> _DESCRIPTION OF THE TASK_: In the listing below, change every occurrence of "screenshot" to "screen capture" and leave everything else unchanged. Give the revised lines without the pictures.

> _MATERIAL TO PROCESS_:
........
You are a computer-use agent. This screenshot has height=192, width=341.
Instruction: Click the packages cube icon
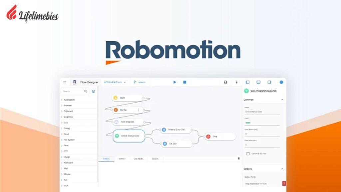pyautogui.click(x=94, y=91)
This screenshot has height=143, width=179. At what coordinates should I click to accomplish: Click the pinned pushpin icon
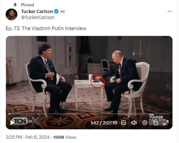[15, 5]
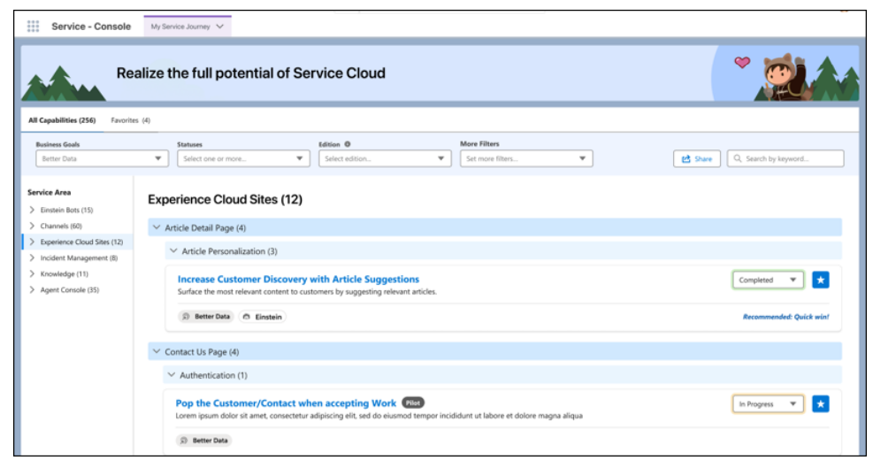Expand Einstein Bots in Service Area
Image resolution: width=888 pixels, height=468 pixels.
coord(33,211)
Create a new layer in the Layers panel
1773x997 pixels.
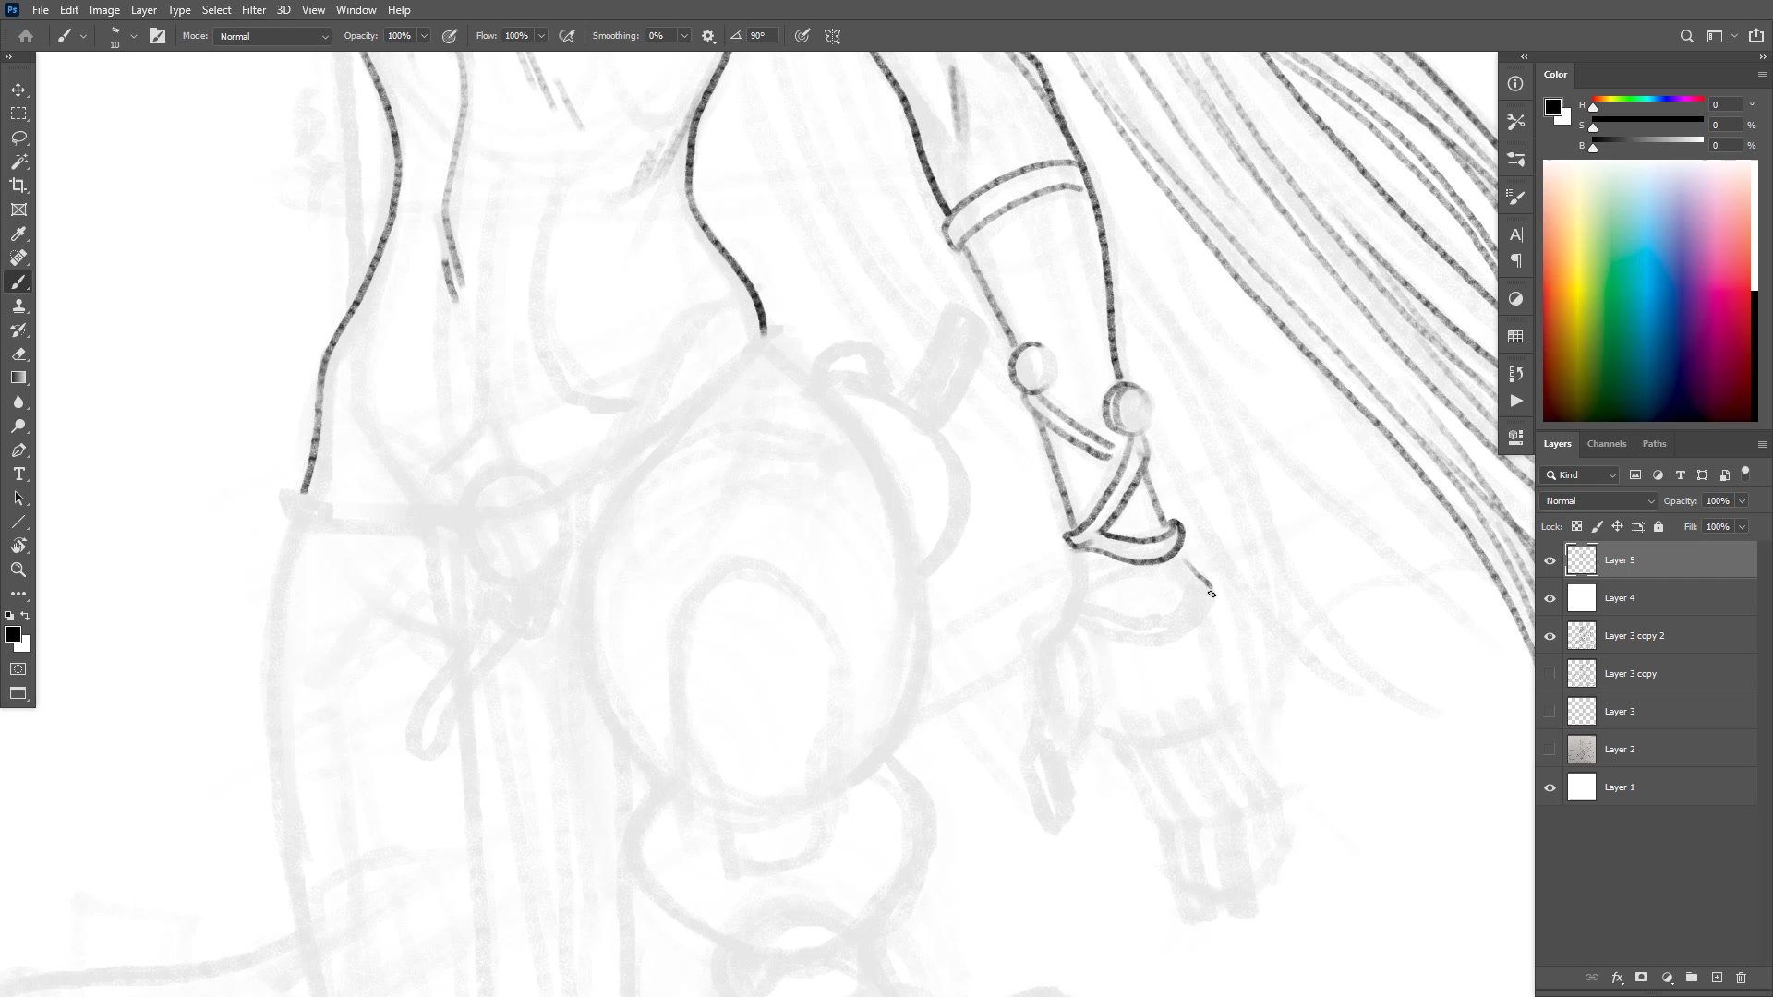(x=1717, y=977)
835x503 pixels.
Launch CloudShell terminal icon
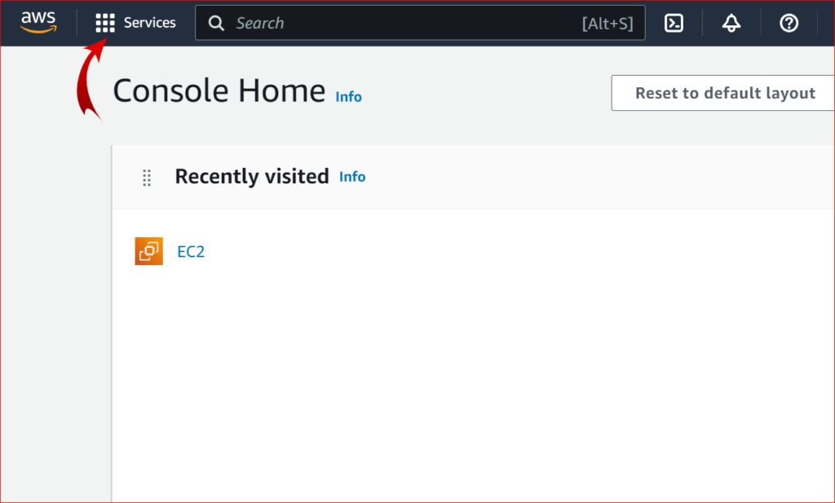point(674,23)
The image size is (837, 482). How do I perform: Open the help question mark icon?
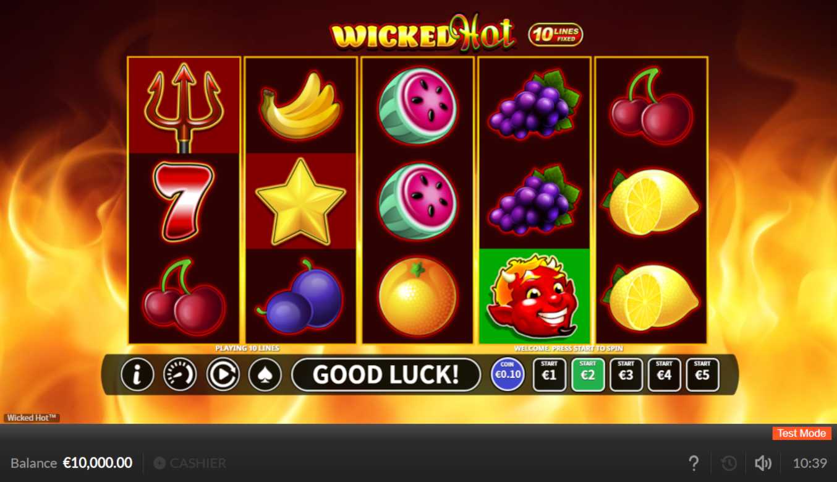(x=694, y=463)
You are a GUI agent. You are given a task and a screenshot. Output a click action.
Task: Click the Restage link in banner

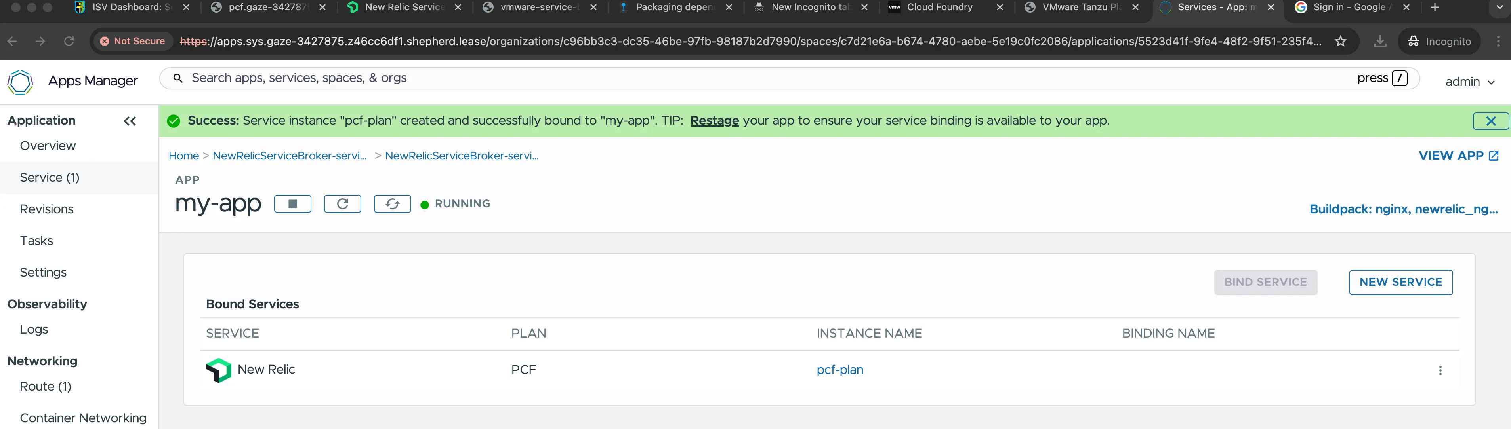pyautogui.click(x=714, y=121)
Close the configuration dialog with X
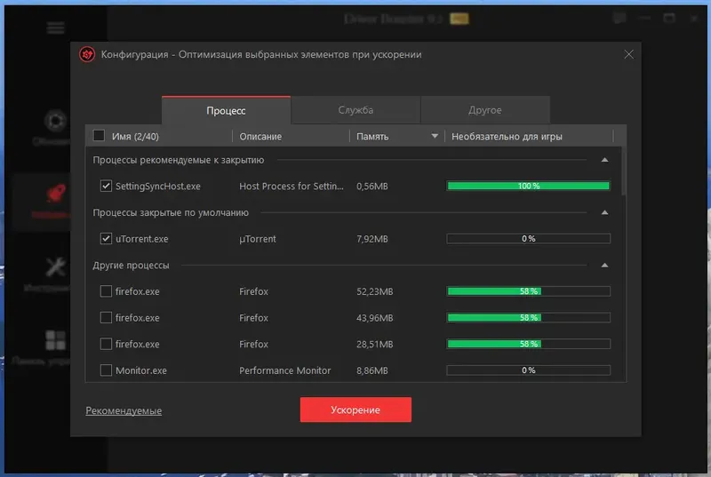 (628, 54)
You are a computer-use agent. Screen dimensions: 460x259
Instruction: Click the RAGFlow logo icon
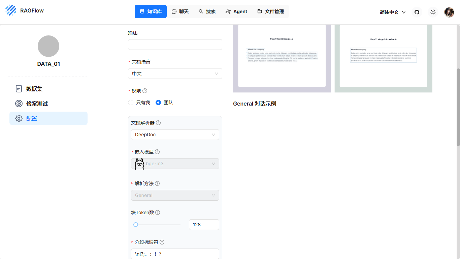pos(11,10)
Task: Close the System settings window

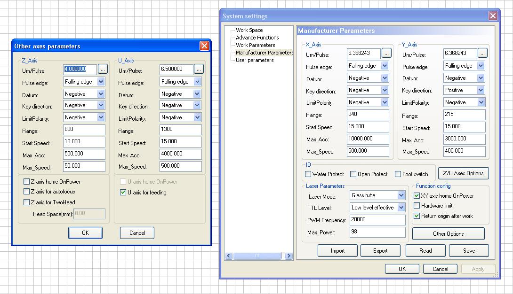Action: point(493,16)
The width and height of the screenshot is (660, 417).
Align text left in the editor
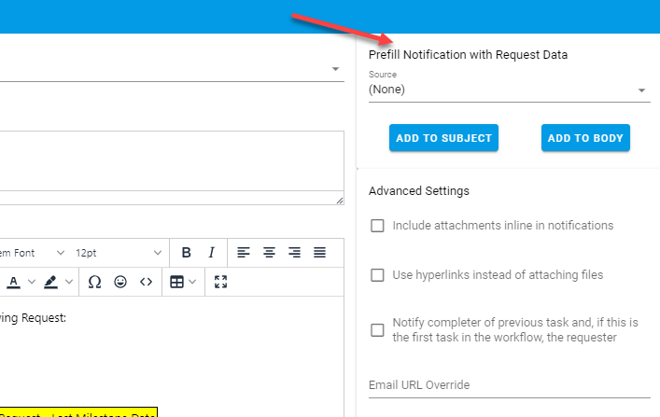244,253
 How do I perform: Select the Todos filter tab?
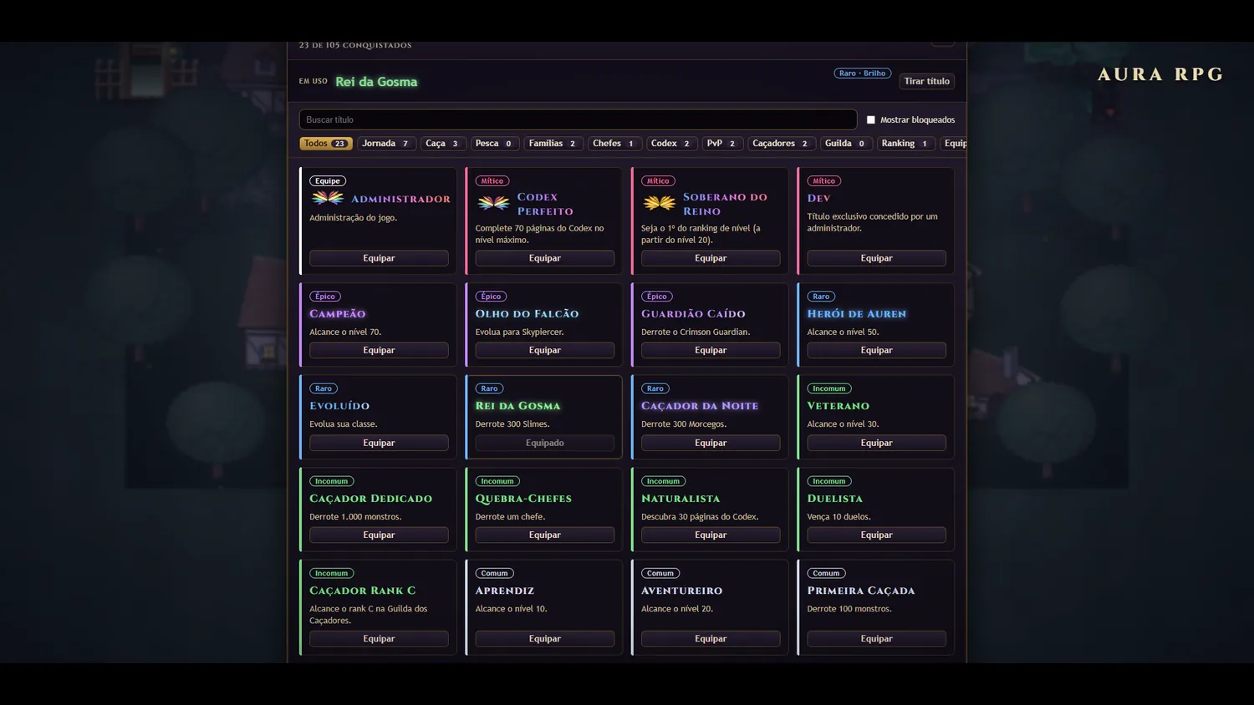point(326,144)
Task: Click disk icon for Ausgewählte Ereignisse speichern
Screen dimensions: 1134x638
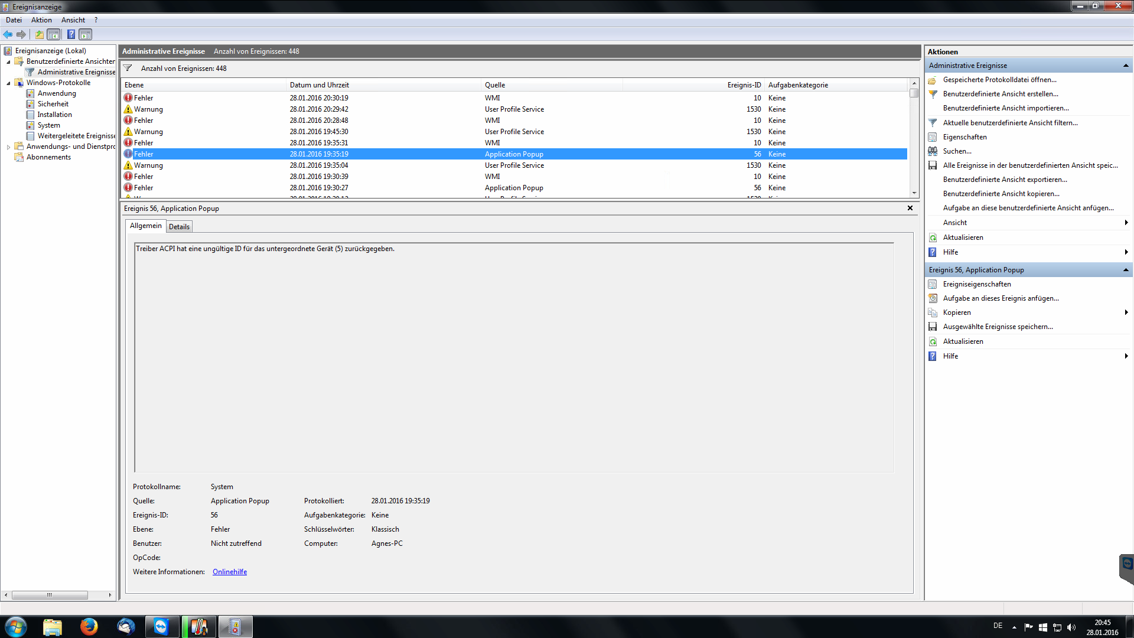Action: (933, 327)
........
> _COMPLETE ANSWER_:
You are a computer-use agent. This screen capture has height=192, width=341.
Instruction: Click the packages cube icon
pyautogui.click(x=94, y=91)
This screen capture has height=143, width=179. At what coordinates should I click to accomplish: Click the pinned pushpin icon
[15, 5]
Expand Einstein Bots in Service Area
Image resolution: width=888 pixels, height=468 pixels.
coord(33,211)
Create a new layer in the Layers panel
1773x997 pixels.
(x=1717, y=977)
835x503 pixels.
Launch CloudShell terminal icon
point(674,23)
The image size is (837, 482). How do I perform: Open the help question mark icon?
(x=694, y=463)
You are a GUI agent. You are given a task and a screen capture. Output a click action.
Task: Click the Restage link in banner

pyautogui.click(x=714, y=121)
Close the configuration dialog with X
 (628, 54)
You are a computer-use agent. Screen dimensions: 460x259
Instruction: Click the RAGFlow logo icon
pos(11,10)
Task: Close the System settings window

Action: point(493,16)
The width and height of the screen capture is (660, 417).
Align text left in the editor
244,253
 How do I perform: Select the Todos filter tab?
point(326,144)
Task: Click disk icon for Ausgewählte Ereignisse speichern
Screen dimensions: 1134x638
Action: (933, 327)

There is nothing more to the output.